As some of you know, Amy and I are headed to the Carolinas next week for some relaxation. We will be spending a few days in Asheville, NC and a few in Charleston, SC. While we are relaxing, we will also be hitting up some fun historical sites and breweries. So, stay tuned...
For the Failed Article, I guess I am 1 for 2 when it comes to being published in the local news. I submitted another article to the News Herald and was told it did not fit well. That editor that contacted me said he enjoyed the article because he was a beer person too and he would send it to the special topics editor to see if they wanted to use it. That was two weeks ago. So, let me know what you think!
Here it goes...
Hold the Whip Cream By: Jeremy Myers
A couple of days ago, I was at the computer when I heard a commotion and someone say my name. I was hesitant and thought the person could come to the door, if they needed me. The dog walked to the door and started to yelp as though there was a visitor. Sure enough, it was one of my friends fumbling with his bicycle. As he approached the door with his brand new puppy, I thought how nice of him to bring his puppy over to play. A couple of minutes roll by and the truth is unveiled. He says, “So, I hear you made an awesome pumpkin beer”. After my friend tastes the beer, he says it tastes just like pumpkin pie and we should try some whipped cream on top. I laughed and assumed he was joking, but he was not. Later, I thought about how strange ideas, such as my friend’s, are how great ideas were created.

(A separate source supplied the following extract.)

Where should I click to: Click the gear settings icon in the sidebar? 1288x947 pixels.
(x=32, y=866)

No one really knows when or where pumpkin ales were first created, but there are a lot of ideas of how pumpkins were first introduced to beer. Before malts were readily available in the United States, people would use whatever fermentable sugars they could find. Fruits, vegetables and other starchy foods were used in the brewing process to make the sugars needed to make beer. I have found several recipes, dating back to the 1700’s, that lack the use of malts or grain.
The modern commercial pumpkin ale is probably a little different than those of the 1700’s, but is quite delicious. Most pumpkin ales are flavored just as my friend described. Spices, such as cinnamon, nutmeg and allspice blend very well with the pumpkin flavors and give you the traditional pumpkin pie taste. Most people give credit to the modern day pumpkin ale to the micro/craft beer breweries. For the most part, the style did not exist before the 1970’s. The most recent pumpkin ale I have tasted, besides the one I made, was Smuttynose Pumpkin. It pours a light orange color with a small amount of head. The initial taste of this beer is the pumpkin flavor followed by a slight sweetness. As the sweetness subsides, it finishes into the pumpkin pie spices. In my opinion, Smuttynose has a distinct English hop flavor, which is their signature taste. But, pumpkins are not the only interesting ingredient used by brewers this time of year.

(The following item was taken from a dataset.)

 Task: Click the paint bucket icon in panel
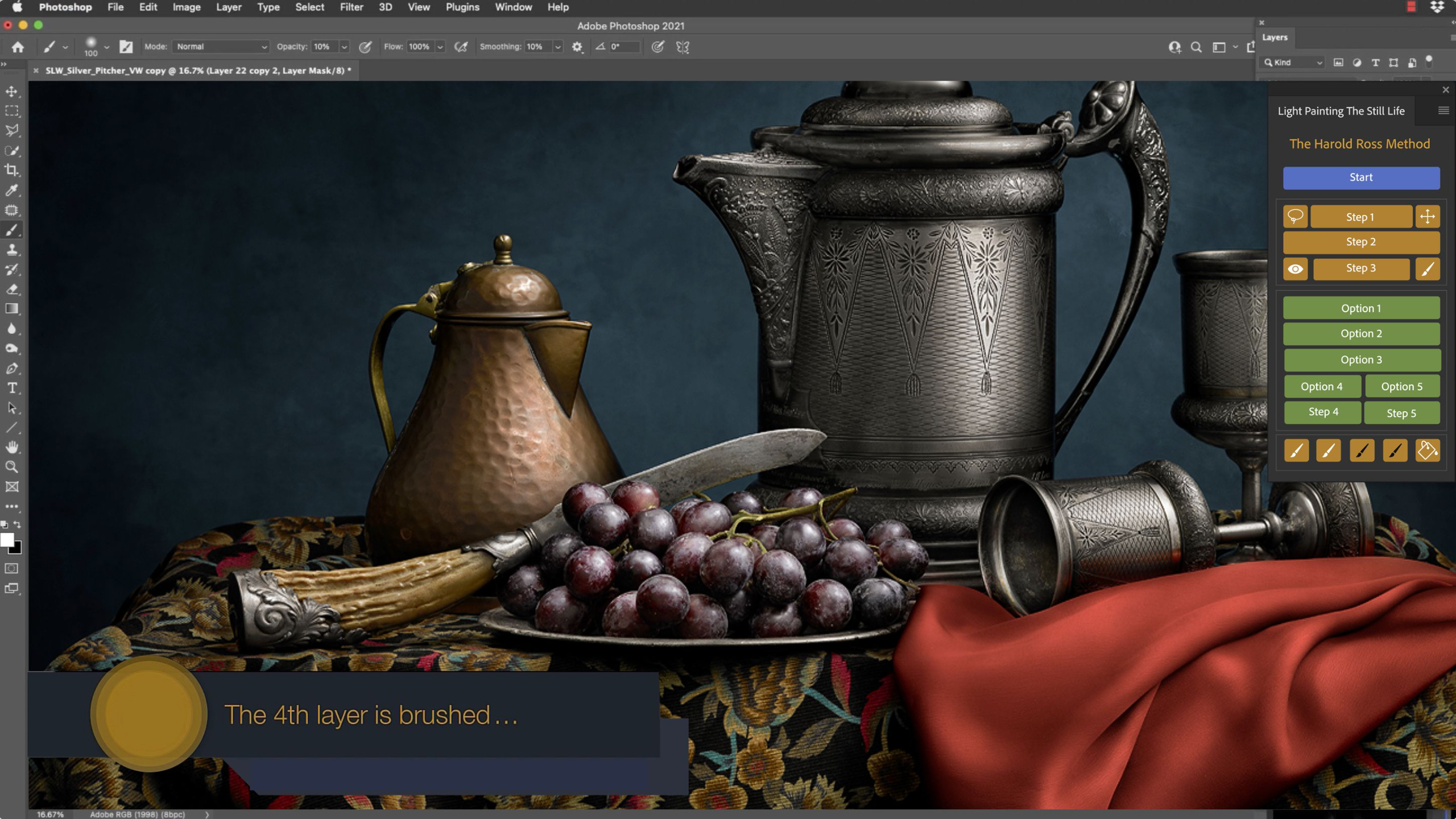point(1427,450)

Usually in fall season, there are other exciting ingredients used in the breweries. Select breweries across the nation will brew a special beer in the crop harvesting months of the year. This beer consists of freshly harvested ingredients that will only enhance the flavor of the beer. Some breweries will use freshly picked hops, others fresh fruits or vegetables. It really depends on the geographical location of the brewery and what crops are available. Sierra Nevada releases a beer named Southern Hemisphere Harvest ale. This hoppy beer was made using a blend of fresh New Zealand hops. The New Zealand hops are used within a week of being picked. It is classified as an American Pale Ale and this beer definitely has a strong hop character.
This time of year is a great time for discovering the real talent of beer making. Homebrewers, craft and microbrewers all have beers they can truly call their own. Using ingredients indigenous to their areas and blending flavors no one has ever thought about.

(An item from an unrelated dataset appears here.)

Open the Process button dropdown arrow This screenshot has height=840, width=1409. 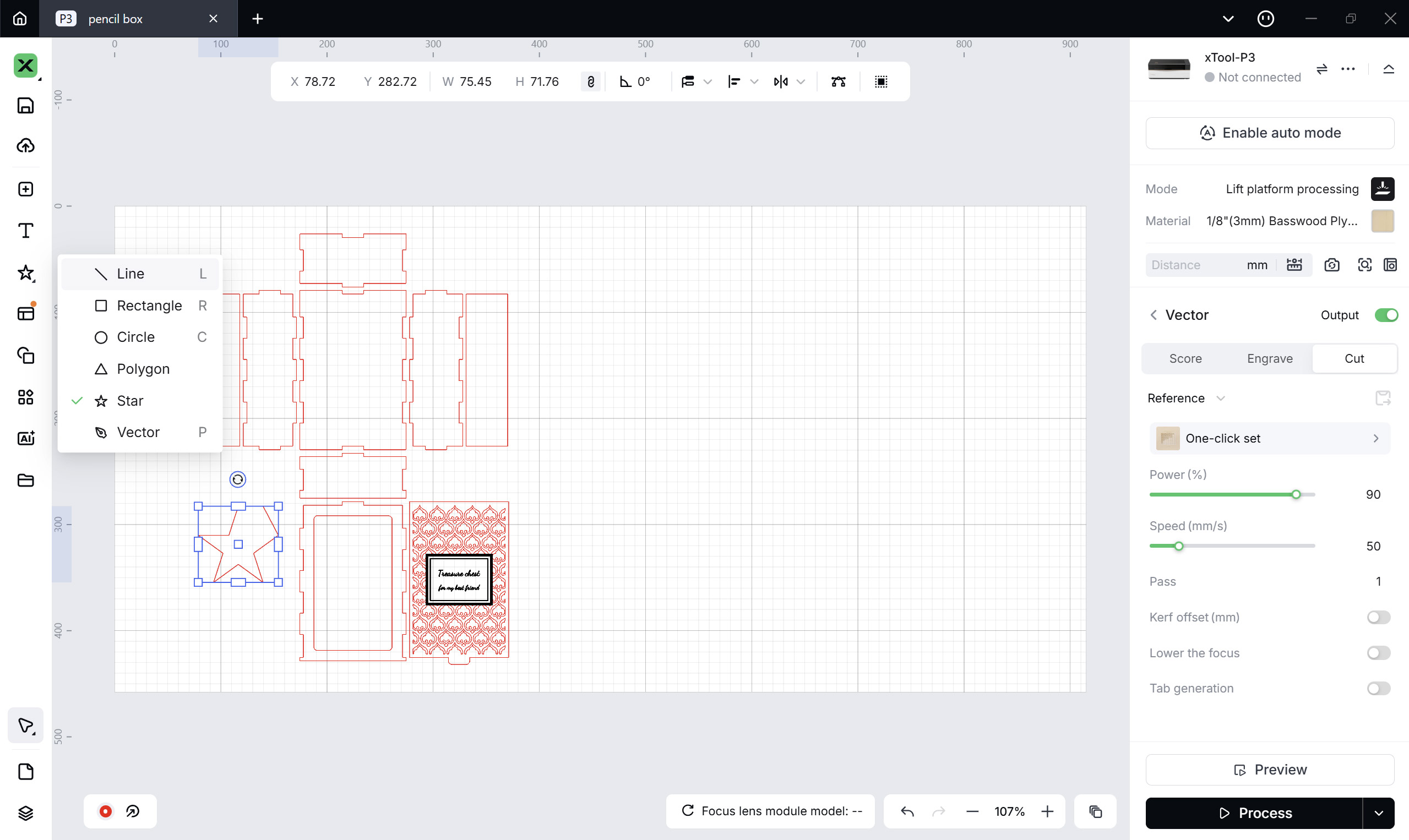click(1380, 813)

A more local brewery named Abita, from Louisiana, releases an annual Pecan Harvest Ale. This beer is one of my favorites. I consider it more of a local beer than others because it is one of the closest craft breweries in the area. It is made with real Louisiana pecans that were toasted. The pecan oils help give a great malty pecan character. The Pecan Harvest Ale is available now at stores in the Panama City area. When you go to your local store, check out a pumpkin or harvest ale, you will not be disappointed. But be sure to hold the whip cream.